Aunque luego se haya demostrado errónea, esta atribución del atentado era perfectamente lógica. ETA había intentado recientemente atrocidades ferroviarias semejantes y no parece que le falten ganas ni recursos para seguir probando suerte... al menos fuera de Cataluña. Las sospechas tenían en primer lugar que dirigirse hacia la banda terrorista local y que el Consejo de Seguridad de la ONU la mencionase en su condena de la masacre, aunque en esta ocasión equivocadamente, no es para sonrojarse: lo que debería avergonzar a dicho Consejo es no haber condenado aún explícitamente a ETA tras casi mil asesinatos firmados por ella. Sin embargo, pocas horas después de los atentados comenzaron a crecer las sospechas que apuntaban hacia Al Qaeda, aunque el gobierno de Aznar se obstinaba en aferrarse a la pista etarra. Y sin duda ha sido tal obstinación la que ha hecho perder las elecciones al PP. No es propiamente que el gobierno mintiese, sino que por razones electorales intentó al máximo retrasar el descubrimiento de la verdad, algo imposible en esta época de internet y de los teléfonos móviles. Ahora ya no funciona el boca a boca, sino el mail a mail... Por cierta justicia poética –y política– al PP le alcanzaron finalmente las mentiras de la guerra de Iraq y la matanza de Atocha reactivó el rescoldo aparentemente apagado de la protesta contra nuestra implicación en ese conflicto tan escasamente justificable. El gran error de Aznar terminó siendo fatal para su delfín.
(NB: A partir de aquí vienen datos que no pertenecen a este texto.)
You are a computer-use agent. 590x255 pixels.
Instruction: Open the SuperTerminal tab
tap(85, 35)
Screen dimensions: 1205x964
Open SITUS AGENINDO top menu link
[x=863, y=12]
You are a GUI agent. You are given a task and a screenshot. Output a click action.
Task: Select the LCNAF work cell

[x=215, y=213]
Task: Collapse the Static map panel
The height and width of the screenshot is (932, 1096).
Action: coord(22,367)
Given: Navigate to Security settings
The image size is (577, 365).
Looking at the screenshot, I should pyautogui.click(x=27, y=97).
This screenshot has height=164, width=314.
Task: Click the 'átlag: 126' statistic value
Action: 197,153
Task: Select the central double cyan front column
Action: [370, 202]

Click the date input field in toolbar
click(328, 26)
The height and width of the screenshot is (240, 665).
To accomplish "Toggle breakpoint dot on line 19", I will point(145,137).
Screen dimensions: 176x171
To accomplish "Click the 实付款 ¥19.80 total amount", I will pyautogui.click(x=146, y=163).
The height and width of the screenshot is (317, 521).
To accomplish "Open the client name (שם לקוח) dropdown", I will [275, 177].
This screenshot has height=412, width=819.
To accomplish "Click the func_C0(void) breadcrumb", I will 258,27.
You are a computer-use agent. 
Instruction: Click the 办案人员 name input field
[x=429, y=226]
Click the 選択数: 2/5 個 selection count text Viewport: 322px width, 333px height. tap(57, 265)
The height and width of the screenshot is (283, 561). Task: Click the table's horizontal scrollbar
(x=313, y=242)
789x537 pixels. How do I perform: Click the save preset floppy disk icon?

Más allá de sectarismos, sin embargo, este impacto no puede ser simplemente celebrado. Es obvio que Al Qaeda o la filial de turno cometió su atroz crimen en la fecha precisa para hacer perder al PP las elecciones y ha logrado su objetivo. Las turbas que la tarde y la noche del sábado asediaron las sedes del PP en diversas localidades respondían, supongo que sin quererlo, al plan trazado por la internacional terrorista. Hasta una intoxicación radiofónica llegó a hablar de un supuesto “estado de excepción” gubernamental, cuando lo más parecido al golpismo era lo que se veía en ese momento en las calles, en el día de reflexión electoral. Ciertamente puede haber buenas razones para que España modifique su política exterior, pero la peor de todas sería aceptar que no debe desagradarse a un grupo de asesinos que ahora utiliza Iraq como en otras ocasiones ha empleado justificaciones distintas o su simple odio para legitimar barbaridades contra Occidente o las sociedades democráticas que le desagradan. Siguiendo esta misma lógica, acabaríamos modificando nuestra Constitución para evitar las iras criminales de los etarras. Ya hay planes semiinstitucionales que apuntan en esa dirección, en el País Vasco y también en Cataluña. Sin embargo no deberíamos olvidar, como dijo en una ocasión Adenauer, que “la única forma de complacer a un tigre es dejarse devorar por él”.

Pero creo que hay fundadas razones a pesar de todo para cierto prudente optimismo. El futuro presidente Zapatero ha insistido en que la lucha antiterrorista será una prioridad de su gobierno y hasta ahora su trayectoria personal invita a creerle. Su actual mayoría y las esperanzas que ha suscitado le ponen en buena situación para mostrar firmeza sin que se le acuse de “neofranquista” o dicterios semejantes. El PNV, a través de Jon Josu Imaz, le ha ofrecido diálogo sin límites sobre el “plan Ibarretxe” aunque pidiéndole que explicite su “modelo de Estado”. Es una ocasión excelente para que deje claro que tal modelo, aunque envuelto en formas más amables y dialogantes que las que acostumbraba Aznar, es tan constitucional como el que más y tan escasamente secesionista como el del pasado gobierno. Tiene también la oportunidad de acelerar la aprobación de la Constitución europea, que puede ser un buen elemento disuasorio contra las aventuras disgregadoras que pretenden los reaccionarios del nacionalismo radical.
Un último aspecto positivo del horror que hemos vivido: se ha creado un ambiente de sensibilidad ante el crimen que pone muy difícil la “venta” política de cualquier nuevo atentado etarra... incluso entre su público habitualmente más adicto. Es lástima, tan solo, que para llegar a este cuerdo repudio algunos hayan tenido que contar los muertos en lugar de bastarles la injusticia cualitativa de uno solo de ellos.